- **SUPPLIED ENTRIES**:
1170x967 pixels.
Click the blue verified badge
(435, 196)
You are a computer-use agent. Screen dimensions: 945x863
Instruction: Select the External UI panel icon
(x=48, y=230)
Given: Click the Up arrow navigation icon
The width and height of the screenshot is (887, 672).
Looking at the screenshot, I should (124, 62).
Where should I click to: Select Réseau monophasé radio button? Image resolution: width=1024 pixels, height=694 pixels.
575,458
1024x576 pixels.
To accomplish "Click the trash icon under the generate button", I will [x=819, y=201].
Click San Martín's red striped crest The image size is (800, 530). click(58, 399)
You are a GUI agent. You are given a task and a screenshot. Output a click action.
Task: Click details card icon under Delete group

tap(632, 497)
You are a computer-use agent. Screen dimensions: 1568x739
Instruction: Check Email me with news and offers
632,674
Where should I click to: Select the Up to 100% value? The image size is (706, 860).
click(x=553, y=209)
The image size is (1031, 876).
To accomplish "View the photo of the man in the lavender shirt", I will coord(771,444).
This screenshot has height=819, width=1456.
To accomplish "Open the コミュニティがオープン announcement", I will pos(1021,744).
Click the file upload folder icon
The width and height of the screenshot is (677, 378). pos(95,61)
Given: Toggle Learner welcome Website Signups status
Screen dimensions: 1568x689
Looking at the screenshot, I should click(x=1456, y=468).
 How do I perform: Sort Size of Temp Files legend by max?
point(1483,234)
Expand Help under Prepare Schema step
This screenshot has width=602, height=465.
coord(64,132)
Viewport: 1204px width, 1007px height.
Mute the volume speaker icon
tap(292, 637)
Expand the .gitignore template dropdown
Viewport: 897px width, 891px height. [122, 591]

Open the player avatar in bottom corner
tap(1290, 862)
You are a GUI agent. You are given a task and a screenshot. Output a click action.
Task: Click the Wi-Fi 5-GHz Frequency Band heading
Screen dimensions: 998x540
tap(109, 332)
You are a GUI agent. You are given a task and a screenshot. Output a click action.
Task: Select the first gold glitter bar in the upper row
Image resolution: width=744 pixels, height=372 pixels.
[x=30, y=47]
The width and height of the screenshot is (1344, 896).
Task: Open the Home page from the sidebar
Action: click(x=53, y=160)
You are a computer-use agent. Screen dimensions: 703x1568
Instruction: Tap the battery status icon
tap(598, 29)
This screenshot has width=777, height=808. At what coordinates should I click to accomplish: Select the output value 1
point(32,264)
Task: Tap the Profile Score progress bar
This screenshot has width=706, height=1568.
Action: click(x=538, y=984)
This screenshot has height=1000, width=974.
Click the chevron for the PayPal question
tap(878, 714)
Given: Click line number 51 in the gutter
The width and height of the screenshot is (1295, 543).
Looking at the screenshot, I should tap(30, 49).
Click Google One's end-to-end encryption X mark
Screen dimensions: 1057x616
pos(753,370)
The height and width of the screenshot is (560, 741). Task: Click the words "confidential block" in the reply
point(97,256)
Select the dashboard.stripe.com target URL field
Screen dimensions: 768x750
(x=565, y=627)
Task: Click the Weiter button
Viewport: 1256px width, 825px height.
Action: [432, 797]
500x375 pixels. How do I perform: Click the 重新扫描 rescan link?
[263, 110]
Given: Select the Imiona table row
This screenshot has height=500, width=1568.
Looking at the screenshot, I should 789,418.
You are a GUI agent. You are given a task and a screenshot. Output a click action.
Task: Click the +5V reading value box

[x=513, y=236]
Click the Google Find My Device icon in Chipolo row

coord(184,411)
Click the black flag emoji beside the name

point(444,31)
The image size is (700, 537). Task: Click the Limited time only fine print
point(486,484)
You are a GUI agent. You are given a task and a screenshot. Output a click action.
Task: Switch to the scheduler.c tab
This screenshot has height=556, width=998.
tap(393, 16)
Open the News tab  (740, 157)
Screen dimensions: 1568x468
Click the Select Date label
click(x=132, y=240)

- **WHAT IS BEING ASKED**: Check each line of the listing for "computer", and copy the ones that hold it.

- **ANSWER TO THE PROBLEM**:
You are a computer-use agent. Screen dimensions: 945x863
You are a computer-use agent. Screen dimensions: 1568x739
You are a computer-use agent. Screen dimensions: 703x1568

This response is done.